Background information
- Also known as: PAL; Paice, Ashton & Lord
- Origin: England
- Genres: Hard rock; psychedelic rock; blues rock;
- Years active: 1976–1978
- Label: Oyster (Polydor)
- Spinoffs: Whitesnake
- Spinoff of: Deep Purple
- Members: Ian Paice Tony Ashton Jon Lord Bernie Marsden Paul Martinez

= Paice Ashton Lord =

British rock band (1976–1978)

Paice Ashton Lord was a short-lived British rock band featuring Deep Purple band members Ian Paice and Jon Lord with singer Tony Ashton. The band was formed in 1976, released its only album in 1977 and broke up in 1978.

==History==
After Deep Purple broke up in 1976, drummer Ian Paice and keyboard player Jon Lord created a new band, Paice Ashton Lord, with friend Tony Ashton, a British keyboardist and singer of Ashton, Gardner and Dyke. After extensive auditions they chose Bernie Marsden to play electric guitar and Paul Martinez as the band's bassist.

Tony Ashton had previously played with Lord on the 1974 album First of the Big Bands and on Lord's Gemini Suite project in 1971, singing lead vocals on one track.
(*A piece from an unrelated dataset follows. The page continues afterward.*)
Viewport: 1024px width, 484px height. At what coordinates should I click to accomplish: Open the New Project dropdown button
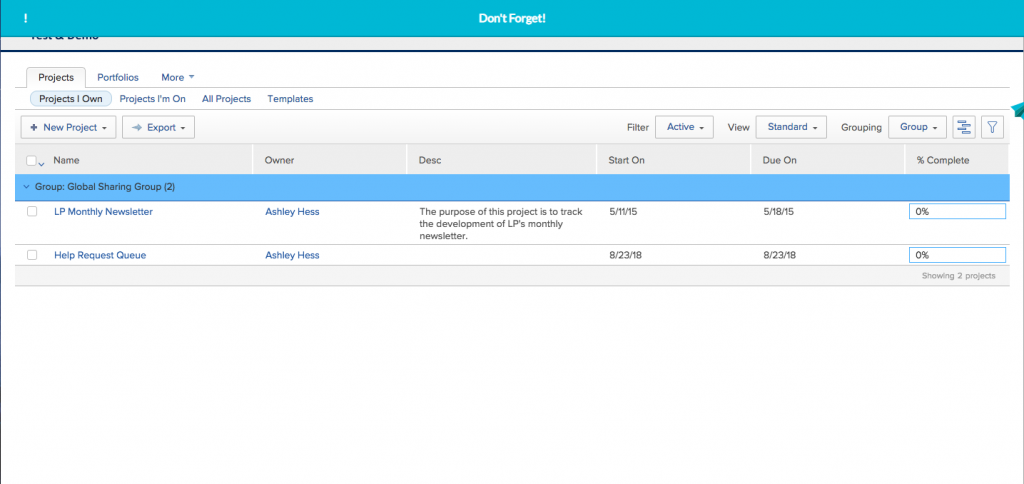coord(68,127)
He collaborated on Lord's solo work and Deep Purple bassist Roger Glover's solo projects.

Soon after Ashton broke his leg falling off a stage in the dark at a London concert, the group was wound up. Lord, Marsden and later Paice joined David Coverdale's band Whitesnake. Martinez joined Stan Webb's Chicken Shack for a short time, before joining John Otway for one album, and going on to play with Robert Plant. Later on, Paice played in Gary Moore's band, before he and Lord joined the re-formed Deep Purple in 1984.

Tony Ashton died of cancer on 28 May 2001. A memorial concert was held at the Buxton Opera House on 4 November that same year.

Jon Lord died of pancreatic cancer on 16 July 2012.

On 24 August 2023, Bernie Marsden died from bacterial meningitis.

Paul Martinez died in February 2024, at the age of 76. This left Ian Paice, as the only survivor from Paice Ashton Lord.

==Recordings==
The band recorded their debut album Malice in Wonderland at Musicland Studios in Munich in September and October 1976. The record was released in February 1977. The music included elements of rhythm and blues, funk and soul, with several tracks featuring a brass section and backing vocals from Sheila and Jeanette McKinley. Despite some critical appreciation, the album was not a great commercial success. A second album was planned but was not released.

Film of the band recording the album in the studio was later released as Lifespan.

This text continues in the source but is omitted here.